Why developmental constraints require Brazil, Global South to regain sovereign control over fiscal policy
By Marcelo Depieri
Starting in the 1990s, a new form of development was imposed on Latin American countries. In Brazil, the model of industrialization based on developmentalism, which had marked the country's economic trajectory between 1930 and 1980, was left behind. Since then, the guidelines for economic growth, the role of the state, and the management of public finances followed a liberal-inspired logic.
A key milestone in this transition was the so-called Washington Consensus, held in 1989 at the US capital. This meeting brought together economists and development experts linked to the US government, as well as representatives of multilateral institutions such as the International Monetary Fund (IMF), the World Bank, and the Inter-American Development Bank (IDB).
During this conference, the principles that would guide the economic and development strategies of Latin American countries were established. With regard to fiscal policy, to ensure macroeconomic stability, austere budget management was recommended.

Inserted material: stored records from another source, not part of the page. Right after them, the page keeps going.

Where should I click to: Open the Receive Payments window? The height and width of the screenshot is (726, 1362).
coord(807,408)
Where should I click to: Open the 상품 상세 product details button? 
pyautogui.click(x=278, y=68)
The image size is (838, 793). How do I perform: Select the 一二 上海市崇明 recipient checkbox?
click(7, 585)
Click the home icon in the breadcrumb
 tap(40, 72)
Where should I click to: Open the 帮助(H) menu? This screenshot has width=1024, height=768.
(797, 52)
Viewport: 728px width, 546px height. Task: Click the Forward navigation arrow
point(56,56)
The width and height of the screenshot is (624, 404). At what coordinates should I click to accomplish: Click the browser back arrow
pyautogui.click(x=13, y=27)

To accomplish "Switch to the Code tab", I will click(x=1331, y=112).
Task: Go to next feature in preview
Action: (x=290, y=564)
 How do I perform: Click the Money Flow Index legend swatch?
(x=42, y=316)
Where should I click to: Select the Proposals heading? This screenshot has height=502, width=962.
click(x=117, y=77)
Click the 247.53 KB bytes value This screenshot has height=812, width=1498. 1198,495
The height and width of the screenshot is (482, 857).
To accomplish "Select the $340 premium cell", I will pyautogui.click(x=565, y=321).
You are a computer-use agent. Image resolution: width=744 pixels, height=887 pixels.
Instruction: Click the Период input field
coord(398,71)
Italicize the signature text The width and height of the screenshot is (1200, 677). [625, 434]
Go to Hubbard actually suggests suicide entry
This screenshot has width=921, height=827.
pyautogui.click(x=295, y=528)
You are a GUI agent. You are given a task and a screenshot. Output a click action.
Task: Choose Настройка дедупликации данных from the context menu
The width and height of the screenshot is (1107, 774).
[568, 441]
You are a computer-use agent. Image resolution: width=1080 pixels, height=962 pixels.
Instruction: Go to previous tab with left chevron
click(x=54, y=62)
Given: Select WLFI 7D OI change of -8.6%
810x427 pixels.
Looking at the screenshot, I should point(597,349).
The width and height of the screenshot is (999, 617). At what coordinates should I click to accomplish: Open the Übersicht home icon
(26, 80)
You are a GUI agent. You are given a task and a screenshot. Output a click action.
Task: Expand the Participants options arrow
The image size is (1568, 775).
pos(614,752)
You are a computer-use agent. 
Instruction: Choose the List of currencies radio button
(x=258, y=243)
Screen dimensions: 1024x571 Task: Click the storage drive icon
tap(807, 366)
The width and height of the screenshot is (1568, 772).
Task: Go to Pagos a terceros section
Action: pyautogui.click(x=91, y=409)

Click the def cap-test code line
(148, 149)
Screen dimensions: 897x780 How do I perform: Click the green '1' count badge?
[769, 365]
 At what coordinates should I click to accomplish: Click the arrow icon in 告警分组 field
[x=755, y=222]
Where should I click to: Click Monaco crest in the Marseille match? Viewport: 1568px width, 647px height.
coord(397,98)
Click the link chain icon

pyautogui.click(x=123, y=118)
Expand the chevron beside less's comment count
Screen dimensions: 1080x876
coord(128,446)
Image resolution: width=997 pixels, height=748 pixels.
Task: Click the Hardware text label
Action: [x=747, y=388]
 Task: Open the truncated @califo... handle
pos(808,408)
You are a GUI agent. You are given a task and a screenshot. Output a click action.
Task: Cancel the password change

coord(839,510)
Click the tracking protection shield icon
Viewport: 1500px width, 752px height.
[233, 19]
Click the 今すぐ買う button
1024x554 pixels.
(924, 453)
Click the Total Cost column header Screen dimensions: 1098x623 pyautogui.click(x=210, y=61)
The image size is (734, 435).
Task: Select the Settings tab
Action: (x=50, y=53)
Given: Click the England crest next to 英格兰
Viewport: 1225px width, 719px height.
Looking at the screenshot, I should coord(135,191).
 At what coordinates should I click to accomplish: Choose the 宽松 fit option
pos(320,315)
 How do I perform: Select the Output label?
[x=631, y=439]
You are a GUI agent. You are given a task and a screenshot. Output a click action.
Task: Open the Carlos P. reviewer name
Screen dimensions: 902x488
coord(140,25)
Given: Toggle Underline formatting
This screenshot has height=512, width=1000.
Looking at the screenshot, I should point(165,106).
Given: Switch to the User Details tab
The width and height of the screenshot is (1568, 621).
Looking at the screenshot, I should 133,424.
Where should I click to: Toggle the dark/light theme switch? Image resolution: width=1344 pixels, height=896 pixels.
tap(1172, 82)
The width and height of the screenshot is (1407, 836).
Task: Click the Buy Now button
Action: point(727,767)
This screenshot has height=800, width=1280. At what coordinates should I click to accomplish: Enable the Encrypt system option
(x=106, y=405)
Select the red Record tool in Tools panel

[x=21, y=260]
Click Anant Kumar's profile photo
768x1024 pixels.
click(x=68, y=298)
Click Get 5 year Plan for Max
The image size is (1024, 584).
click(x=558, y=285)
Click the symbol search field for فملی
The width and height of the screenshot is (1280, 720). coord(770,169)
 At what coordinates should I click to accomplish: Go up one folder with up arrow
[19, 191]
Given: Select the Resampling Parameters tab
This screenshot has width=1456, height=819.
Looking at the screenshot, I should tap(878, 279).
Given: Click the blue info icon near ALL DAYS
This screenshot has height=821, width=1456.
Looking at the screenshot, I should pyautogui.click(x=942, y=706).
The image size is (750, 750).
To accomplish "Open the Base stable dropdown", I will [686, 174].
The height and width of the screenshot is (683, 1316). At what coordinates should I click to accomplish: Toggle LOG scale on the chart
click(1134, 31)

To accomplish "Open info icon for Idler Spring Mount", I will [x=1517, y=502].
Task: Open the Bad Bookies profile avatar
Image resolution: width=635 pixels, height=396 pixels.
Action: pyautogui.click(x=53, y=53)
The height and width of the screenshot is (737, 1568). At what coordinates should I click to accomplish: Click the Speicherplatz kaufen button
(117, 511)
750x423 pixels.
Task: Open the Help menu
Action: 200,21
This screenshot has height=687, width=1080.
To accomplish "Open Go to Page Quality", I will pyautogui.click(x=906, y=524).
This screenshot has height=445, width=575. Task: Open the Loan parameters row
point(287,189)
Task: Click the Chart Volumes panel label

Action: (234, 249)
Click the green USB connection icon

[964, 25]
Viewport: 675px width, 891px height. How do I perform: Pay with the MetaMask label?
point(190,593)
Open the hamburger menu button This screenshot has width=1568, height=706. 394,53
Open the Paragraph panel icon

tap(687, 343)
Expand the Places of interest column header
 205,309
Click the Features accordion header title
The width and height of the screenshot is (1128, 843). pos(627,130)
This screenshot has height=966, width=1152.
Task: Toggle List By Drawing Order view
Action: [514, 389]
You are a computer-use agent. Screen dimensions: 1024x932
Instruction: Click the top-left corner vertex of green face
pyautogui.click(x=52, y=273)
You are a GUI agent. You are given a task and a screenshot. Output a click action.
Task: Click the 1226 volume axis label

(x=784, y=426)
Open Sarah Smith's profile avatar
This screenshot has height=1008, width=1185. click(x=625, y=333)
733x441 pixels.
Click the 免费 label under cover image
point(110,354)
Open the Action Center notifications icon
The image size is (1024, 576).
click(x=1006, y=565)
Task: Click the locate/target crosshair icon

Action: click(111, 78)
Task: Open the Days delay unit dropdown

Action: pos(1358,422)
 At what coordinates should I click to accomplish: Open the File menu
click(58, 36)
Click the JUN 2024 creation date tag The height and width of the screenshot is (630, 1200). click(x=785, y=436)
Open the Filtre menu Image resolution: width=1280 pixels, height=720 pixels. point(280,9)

It was on the basis of the Washington Consensus that economic policies in Brazil were guided, especially from the first Fernando Henrique Cardoso administration (1995-1998), adopting an approach focused on fiscal adjustment, even though the government was initially unsuccessful in controlling public spending.
This orientation, however, was not limited to the adoption of short-term economic measures, but was incorporated more deeply by being institutionalized in the country's legal system through laws and regulatory frameworks that consolidated the principles of fiscal discipline as permanent foundations of public management.
One of the main instruments of this institutionalization was the Fiscal Responsibility Law (LRF). Passed in 2000, it imposes limits on personnel expenditures, requires annual fiscal targets, and prohibits the creation of permanent expenditures without corresponding revenue projections. In addition, this law even criminalizes some violations of its rules, which may result in administrative sanctions, such as restrictions on voluntary transfers between entities of the Federation, in addition to political and criminal liability, based on other legislation, for conduct such as ordering unauthorized expenses or assuming obligations without financial backing.
The approval of the LRF institutionally consolidated guidelines that had already been adopted in the conduct of fiscal policy, such as the implementation of the primary surplus target policy initiated in 1999 during Fernando Henrique Cardoso's second term (1999-2002). The LRF, therefore, provided legal and permanent support for this model of fiscal discipline centered on strict control of public accounts.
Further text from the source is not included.